Task brief
Every entry must be set down exactly in the answer; no pictures should appear.

+++ Extracted information +++

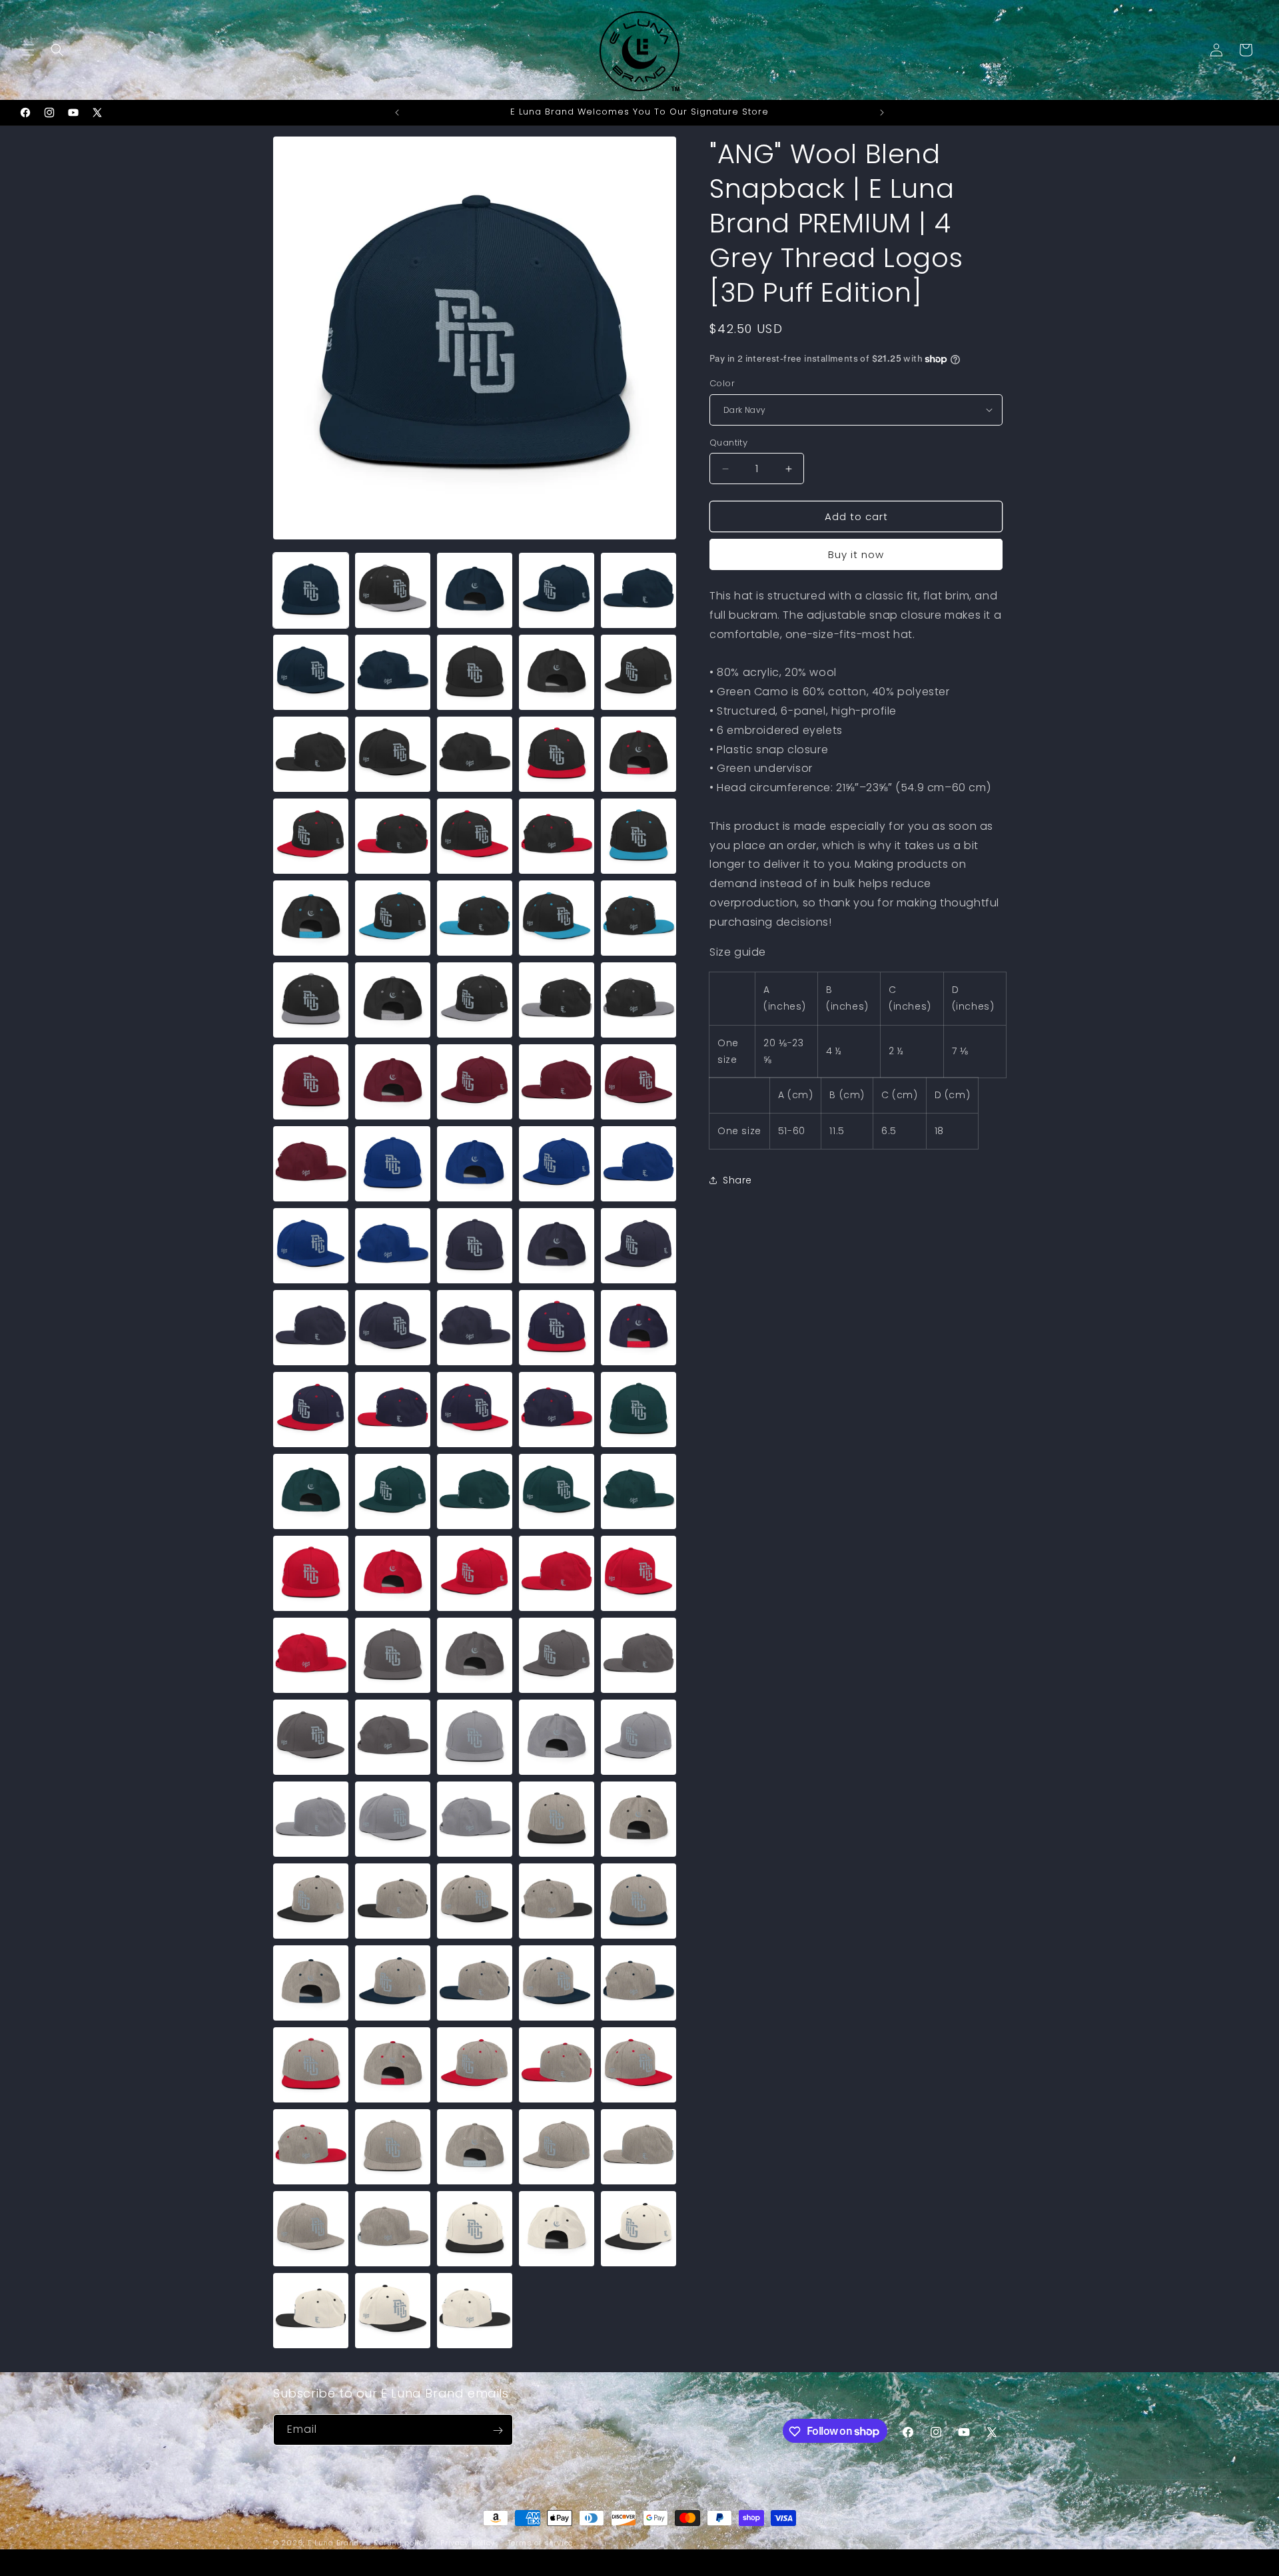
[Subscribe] (497, 2430)
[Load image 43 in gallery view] (474, 1245)
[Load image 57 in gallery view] (392, 1491)
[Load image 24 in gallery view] (556, 918)
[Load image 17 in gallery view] (392, 836)
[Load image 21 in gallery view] (310, 918)
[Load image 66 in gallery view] (310, 1655)
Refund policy (401, 2542)
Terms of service (540, 2542)
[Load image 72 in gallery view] (392, 1737)
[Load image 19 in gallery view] (556, 836)
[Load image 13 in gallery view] (474, 754)
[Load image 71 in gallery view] (310, 1737)
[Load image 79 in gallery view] (556, 1819)
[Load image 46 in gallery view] (310, 1327)
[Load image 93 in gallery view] (474, 2064)
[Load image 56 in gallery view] (310, 1491)
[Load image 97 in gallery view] (392, 2146)
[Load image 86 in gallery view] (310, 1983)
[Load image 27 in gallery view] (392, 1000)
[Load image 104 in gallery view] (556, 2228)
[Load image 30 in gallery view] (638, 1000)
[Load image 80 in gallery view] (638, 1819)
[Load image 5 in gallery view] (638, 590)
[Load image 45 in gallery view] (638, 1245)
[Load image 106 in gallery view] (310, 2310)
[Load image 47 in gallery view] (392, 1327)
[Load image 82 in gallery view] (392, 1901)
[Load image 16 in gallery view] (310, 836)
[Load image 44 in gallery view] (556, 1245)
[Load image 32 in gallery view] (392, 1082)
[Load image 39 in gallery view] (556, 1163)
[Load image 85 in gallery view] (638, 1901)
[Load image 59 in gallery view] (556, 1491)
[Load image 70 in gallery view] (638, 1655)
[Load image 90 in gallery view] (638, 1983)
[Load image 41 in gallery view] (310, 1245)
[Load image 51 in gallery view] (310, 1409)
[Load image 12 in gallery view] (392, 754)
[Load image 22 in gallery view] (392, 918)
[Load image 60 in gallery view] (638, 1491)
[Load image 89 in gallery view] (556, 1983)
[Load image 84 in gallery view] (556, 1901)
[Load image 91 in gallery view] (310, 2064)
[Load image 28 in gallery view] (474, 1000)
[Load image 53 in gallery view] (474, 1409)
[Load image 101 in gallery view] (310, 2228)
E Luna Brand (333, 2542)
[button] (28, 50)
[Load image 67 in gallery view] (392, 1655)
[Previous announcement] (397, 112)
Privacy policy (467, 2542)
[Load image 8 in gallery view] (474, 672)
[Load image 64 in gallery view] (556, 1573)
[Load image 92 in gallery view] (392, 2064)
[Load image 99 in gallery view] (556, 2146)
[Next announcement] (882, 112)
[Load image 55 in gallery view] (638, 1409)
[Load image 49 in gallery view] (556, 1327)
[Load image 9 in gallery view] (556, 672)
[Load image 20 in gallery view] (638, 836)
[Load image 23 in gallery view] (474, 918)
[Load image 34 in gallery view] (556, 1082)
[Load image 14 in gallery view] (556, 754)
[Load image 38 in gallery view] (474, 1163)
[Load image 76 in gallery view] (310, 1819)
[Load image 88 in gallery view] (474, 1983)
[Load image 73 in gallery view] (474, 1737)
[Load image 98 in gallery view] (474, 2146)
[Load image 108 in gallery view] (474, 2310)
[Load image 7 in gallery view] (392, 672)
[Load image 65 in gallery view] (638, 1573)
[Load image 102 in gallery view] (392, 2228)
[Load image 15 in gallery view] (638, 754)
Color (722, 383)
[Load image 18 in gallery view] (474, 836)
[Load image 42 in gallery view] (392, 1245)
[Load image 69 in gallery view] (556, 1655)
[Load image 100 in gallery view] (638, 2146)
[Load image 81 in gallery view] (310, 1901)
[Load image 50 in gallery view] (638, 1327)
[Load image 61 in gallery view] (310, 1573)
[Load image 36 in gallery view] (310, 1163)
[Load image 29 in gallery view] (556, 1000)
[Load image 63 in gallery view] (474, 1573)
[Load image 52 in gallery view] (392, 1409)
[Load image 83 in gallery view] (474, 1901)
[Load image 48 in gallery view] (474, 1327)
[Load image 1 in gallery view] (310, 590)
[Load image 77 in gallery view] (392, 1819)
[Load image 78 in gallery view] (474, 1819)
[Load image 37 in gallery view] (392, 1163)
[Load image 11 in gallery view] (310, 754)
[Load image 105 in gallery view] (638, 2228)
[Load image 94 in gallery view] (556, 2064)
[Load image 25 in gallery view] (638, 918)
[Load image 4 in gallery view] (556, 590)
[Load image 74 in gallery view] (556, 1737)
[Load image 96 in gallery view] (310, 2146)
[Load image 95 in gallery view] (638, 2064)
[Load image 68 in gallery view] (474, 1655)
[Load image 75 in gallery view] (638, 1737)
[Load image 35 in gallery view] (638, 1082)
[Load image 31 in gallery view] (310, 1082)
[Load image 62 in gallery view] (392, 1573)
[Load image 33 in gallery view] (474, 1082)
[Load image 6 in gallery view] (310, 672)
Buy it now (856, 554)
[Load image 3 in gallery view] (474, 590)
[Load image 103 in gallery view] (474, 2228)
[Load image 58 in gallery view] (474, 1491)
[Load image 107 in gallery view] (392, 2310)
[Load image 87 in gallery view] (392, 1983)
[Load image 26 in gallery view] (310, 1000)
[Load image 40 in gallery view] (638, 1163)
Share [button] (737, 1180)
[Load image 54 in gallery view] (556, 1409)
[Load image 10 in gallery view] (638, 672)
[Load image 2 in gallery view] (392, 590)
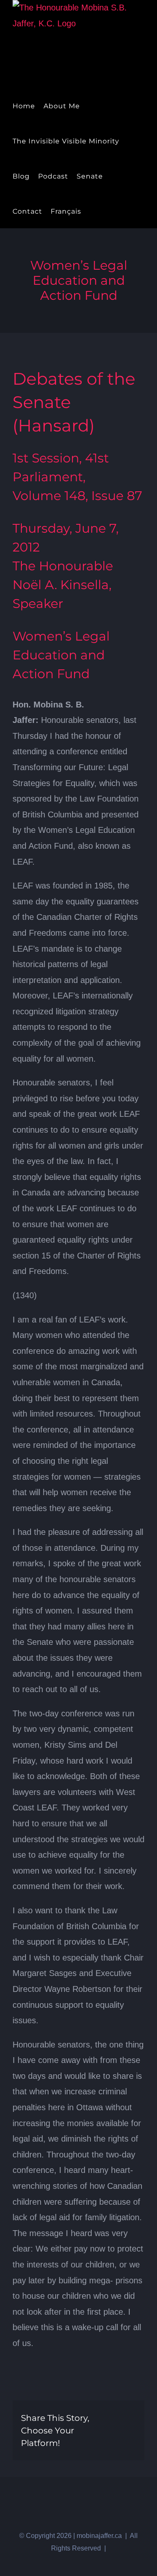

+++

Result of the task
[Subscribe] (497, 2430)
[Load image 43 in gallery view] (474, 1245)
[Load image 57 in gallery view] (392, 1491)
[Load image 24 in gallery view] (556, 918)
[Load image 17 in gallery view] (392, 836)
[Load image 21 in gallery view] (310, 918)
[Load image 66 in gallery view] (310, 1655)
Refund policy (401, 2542)
Terms of service (540, 2542)
[Load image 72 in gallery view] (392, 1737)
[Load image 19 in gallery view] (556, 836)
[Load image 13 in gallery view] (474, 754)
[Load image 71 in gallery view] (310, 1737)
[Load image 79 in gallery view] (556, 1819)
[Load image 46 in gallery view] (310, 1327)
[Load image 93 in gallery view] (474, 2064)
[Load image 56 in gallery view] (310, 1491)
[Load image 97 in gallery view] (392, 2146)
[Load image 86 in gallery view] (310, 1983)
[Load image 27 in gallery view] (392, 1000)
[Load image 104 in gallery view] (556, 2228)
[Load image 30 in gallery view] (638, 1000)
[Load image 80 in gallery view] (638, 1819)
[Load image 5 in gallery view] (638, 590)
[Load image 45 in gallery view] (638, 1245)
[Load image 106 in gallery view] (310, 2310)
[Load image 47 in gallery view] (392, 1327)
[Load image 82 in gallery view] (392, 1901)
[Load image 16 in gallery view] (310, 836)
[Load image 44 in gallery view] (556, 1245)
[Load image 32 in gallery view] (392, 1082)
[Load image 39 in gallery view] (556, 1163)
[Load image 85 in gallery view] (638, 1901)
[Load image 59 in gallery view] (556, 1491)
[Load image 70 in gallery view] (638, 1655)
[Load image 90 in gallery view] (638, 1983)
[Load image 41 in gallery view] (310, 1245)
[Load image 51 in gallery view] (310, 1409)
[Load image 12 in gallery view] (392, 754)
[Load image 22 in gallery view] (392, 918)
[Load image 60 in gallery view] (638, 1491)
[Load image 89 in gallery view] (556, 1983)
[Load image 84 in gallery view] (556, 1901)
[Load image 91 in gallery view] (310, 2064)
[Load image 28 in gallery view] (474, 1000)
[Load image 53 in gallery view] (474, 1409)
[Load image 101 in gallery view] (310, 2228)
E Luna Brand (333, 2542)
[button] (28, 50)
[Load image 67 in gallery view] (392, 1655)
[Previous announcement] (397, 112)
Privacy policy (467, 2542)
[Load image 8 in gallery view] (474, 672)
[Load image 64 in gallery view] (556, 1573)
[Load image 92 in gallery view] (392, 2064)
[Load image 99 in gallery view] (556, 2146)
[Next announcement] (882, 112)
[Load image 55 in gallery view] (638, 1409)
[Load image 49 in gallery view] (556, 1327)
[Load image 9 in gallery view] (556, 672)
[Load image 20 in gallery view] (638, 836)
[Load image 23 in gallery view] (474, 918)
[Load image 34 in gallery view] (556, 1082)
[Load image 14 in gallery view] (556, 754)
[Load image 38 in gallery view] (474, 1163)
[Load image 76 in gallery view] (310, 1819)
[Load image 88 in gallery view] (474, 1983)
[Load image 73 in gallery view] (474, 1737)
[Load image 98 in gallery view] (474, 2146)
[Load image 108 in gallery view] (474, 2310)
[Load image 7 in gallery view] (392, 672)
[Load image 65 in gallery view] (638, 1573)
[Load image 102 in gallery view] (392, 2228)
[Load image 15 in gallery view] (638, 754)
Color (722, 383)
[Load image 18 in gallery view] (474, 836)
[Load image 42 in gallery view] (392, 1245)
[Load image 69 in gallery view] (556, 1655)
[Load image 100 in gallery view] (638, 2146)
[Load image 81 in gallery view] (310, 1901)
[Load image 50 in gallery view] (638, 1327)
[Load image 61 in gallery view] (310, 1573)
[Load image 36 in gallery view] (310, 1163)
[Load image 29 in gallery view] (556, 1000)
[Load image 63 in gallery view] (474, 1573)
[Load image 52 in gallery view] (392, 1409)
[Load image 83 in gallery view] (474, 1901)
[Load image 48 in gallery view] (474, 1327)
[Load image 1 in gallery view] (310, 590)
[Load image 77 in gallery view] (392, 1819)
[Load image 78 in gallery view] (474, 1819)
[Load image 37 in gallery view] (392, 1163)
[Load image 11 in gallery view] (310, 754)
[Load image 105 in gallery view] (638, 2228)
[Load image 94 in gallery view] (556, 2064)
[Load image 25 in gallery view] (638, 918)
[Load image 4 in gallery view] (556, 590)
[Load image 74 in gallery view] (556, 1737)
[Load image 96 in gallery view] (310, 2146)
[Load image 95 in gallery view] (638, 2064)
[Load image 68 in gallery view] (474, 1655)
[Load image 75 in gallery view] (638, 1737)
[Load image 35 in gallery view] (638, 1082)
[Load image 31 in gallery view] (310, 1082)
[Load image 62 in gallery view] (392, 1573)
[Load image 33 in gallery view] (474, 1082)
[Load image 6 in gallery view] (310, 672)
Buy it now (856, 554)
[Load image 3 in gallery view] (474, 590)
[Load image 103 in gallery view] (474, 2228)
[Load image 58 in gallery view] (474, 1491)
[Load image 107 in gallery view] (392, 2310)
[Load image 87 in gallery view] (392, 1983)
[Load image 26 in gallery view] (310, 1000)
[Load image 40 in gallery view] (638, 1163)
Share [button] (737, 1180)
[Load image 54 in gallery view] (556, 1409)
[Load image 10 in gallery view] (638, 672)
[Load image 2 in gallery view] (392, 590)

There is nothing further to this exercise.